Supplied material |
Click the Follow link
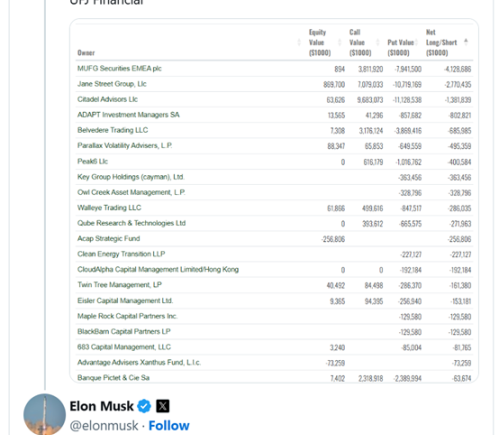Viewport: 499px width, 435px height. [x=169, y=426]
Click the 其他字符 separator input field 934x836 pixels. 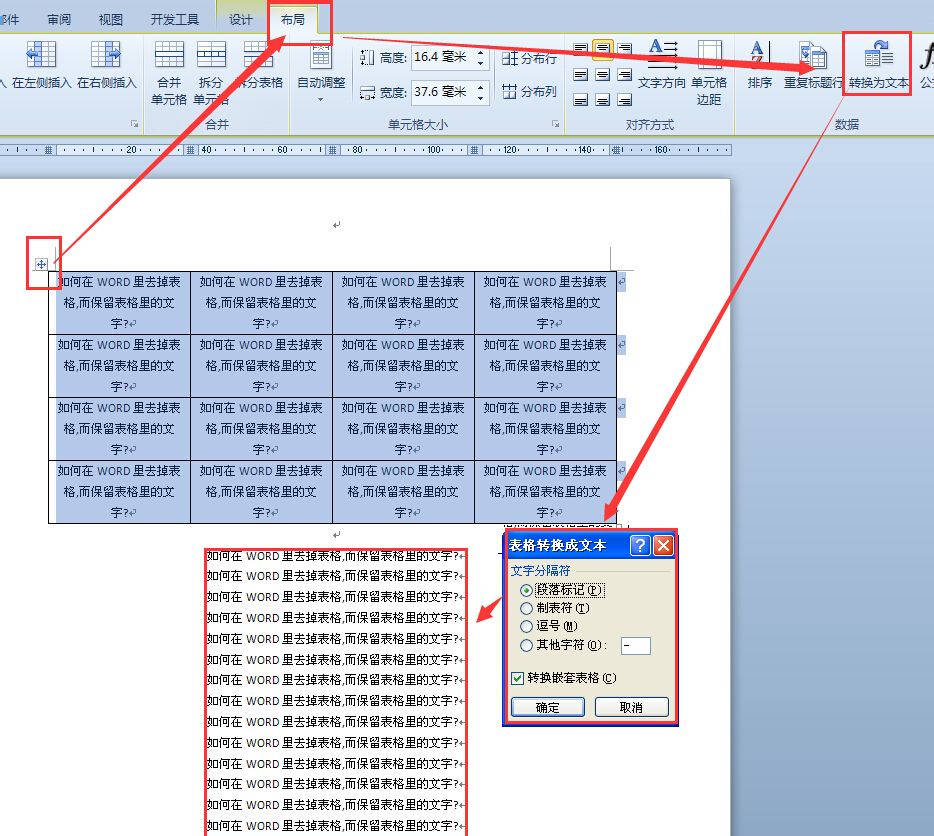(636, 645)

...

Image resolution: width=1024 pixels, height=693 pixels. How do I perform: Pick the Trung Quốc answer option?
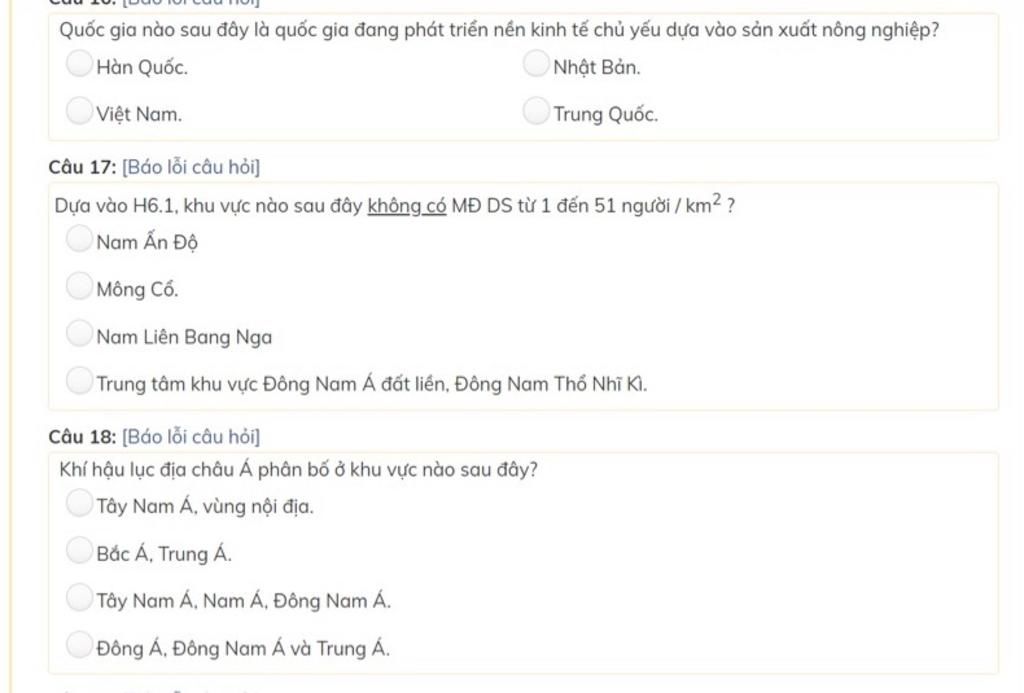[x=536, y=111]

Your goal |
Rewrite the data from the line containing "Image resolution: width=1024" through the line containing "[x=536, y=111]" as a two-column CSV with the columns task and value, one row per item: its text in one quoted field and its answer in the other, with line breaks turned into spaces. Leave the pictures out.

Task output |
task,value
"Image resolution: width=1024 pixels, height=693 pixels. How do I perform: Pick the Trung Quốc answer option?","[x=536, y=111]"